--- PROBLEM DESCRIPTION ---
The entries that follow include a run beginning at the line with "Click the blue calories progress bar" and ending at the line with "Where should I click to: Click the C++/C#/Python"; restate that run word for word and leave the rest out.

--- LISTED RECORDS ---
────

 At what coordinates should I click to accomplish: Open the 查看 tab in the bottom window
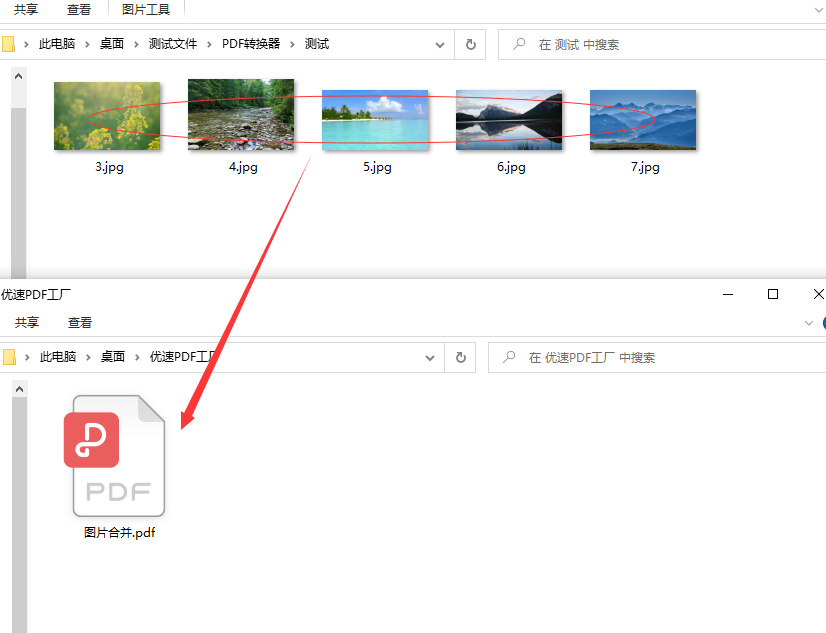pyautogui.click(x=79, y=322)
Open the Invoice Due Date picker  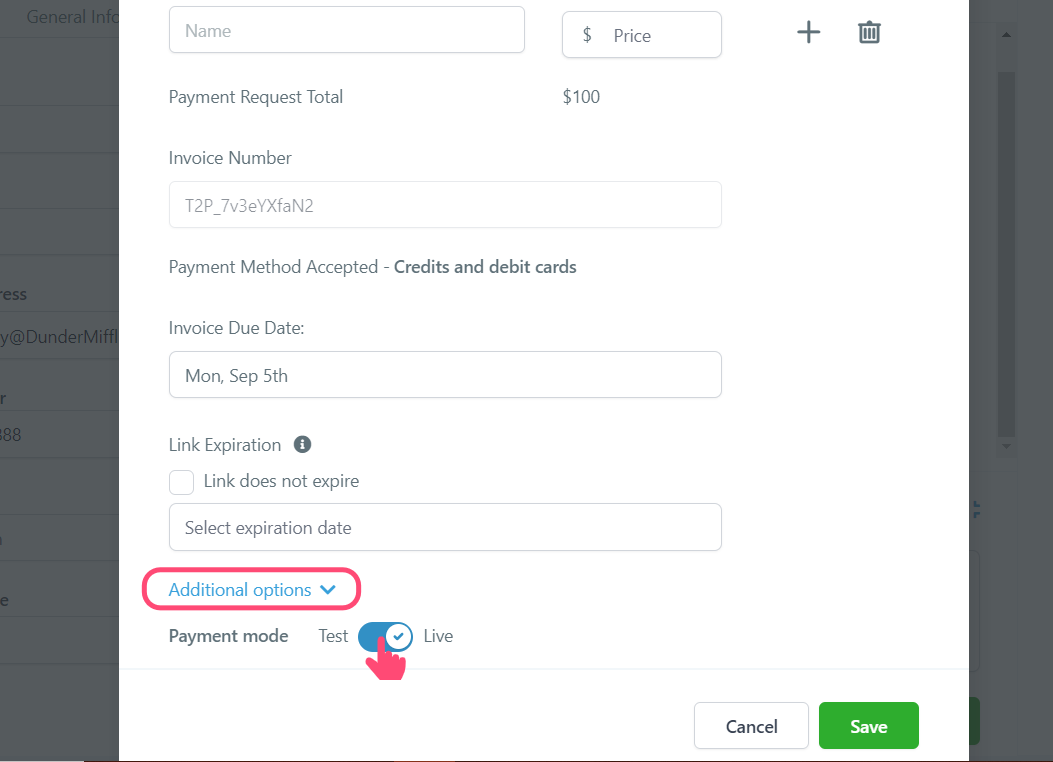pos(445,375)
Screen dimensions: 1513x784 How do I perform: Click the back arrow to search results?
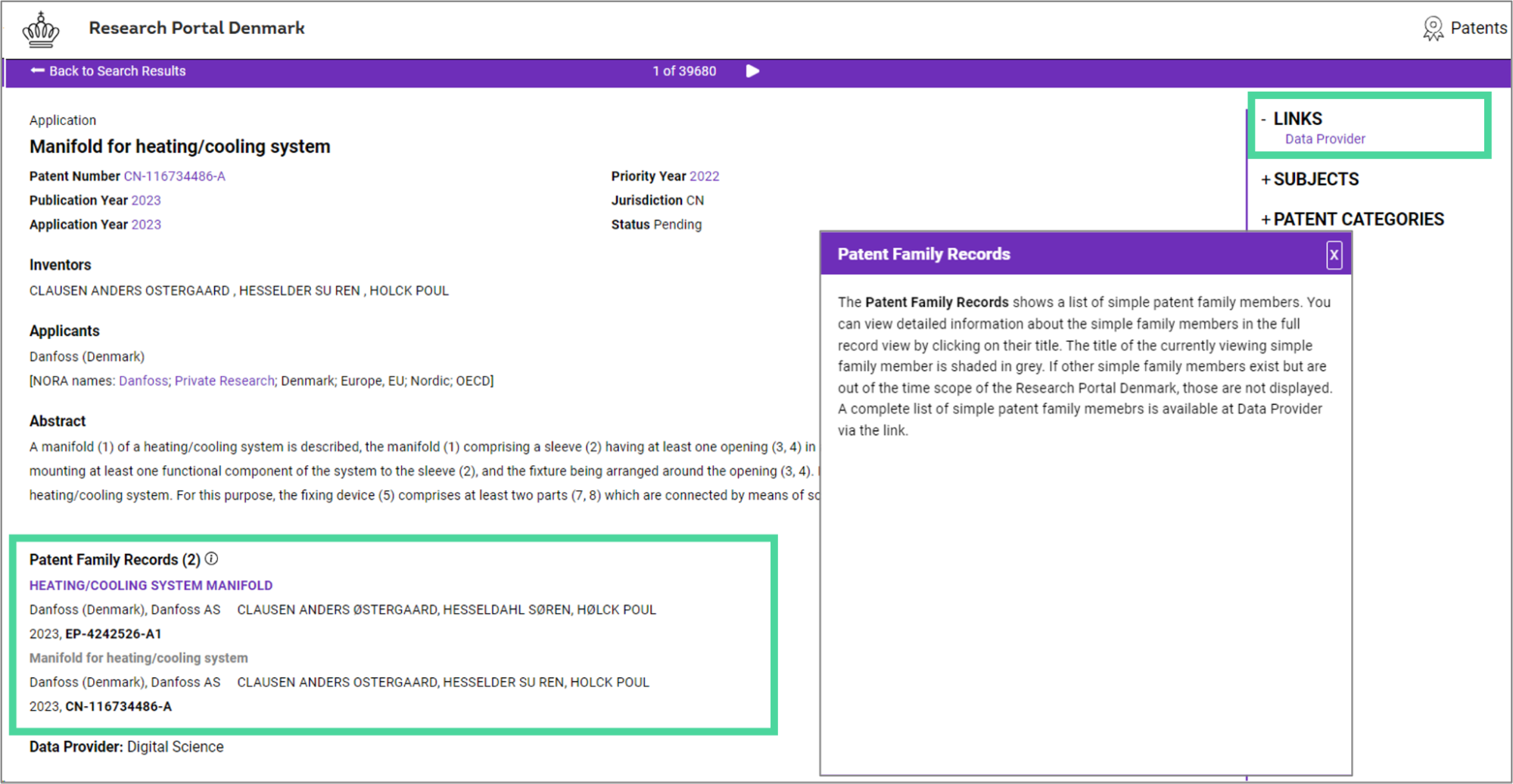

────

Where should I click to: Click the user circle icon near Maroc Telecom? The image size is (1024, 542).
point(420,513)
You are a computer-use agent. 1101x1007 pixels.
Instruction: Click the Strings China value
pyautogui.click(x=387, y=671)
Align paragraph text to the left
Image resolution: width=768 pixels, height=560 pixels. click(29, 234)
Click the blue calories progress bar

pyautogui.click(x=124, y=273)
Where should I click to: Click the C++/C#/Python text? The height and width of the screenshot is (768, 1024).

────

--- EXERCISE RESPONSE ---
Click the blue calories progress bar

pyautogui.click(x=124, y=273)
Where should I click to: Click the C++/C#/Python text? The height and width of the screenshot is (768, 1024).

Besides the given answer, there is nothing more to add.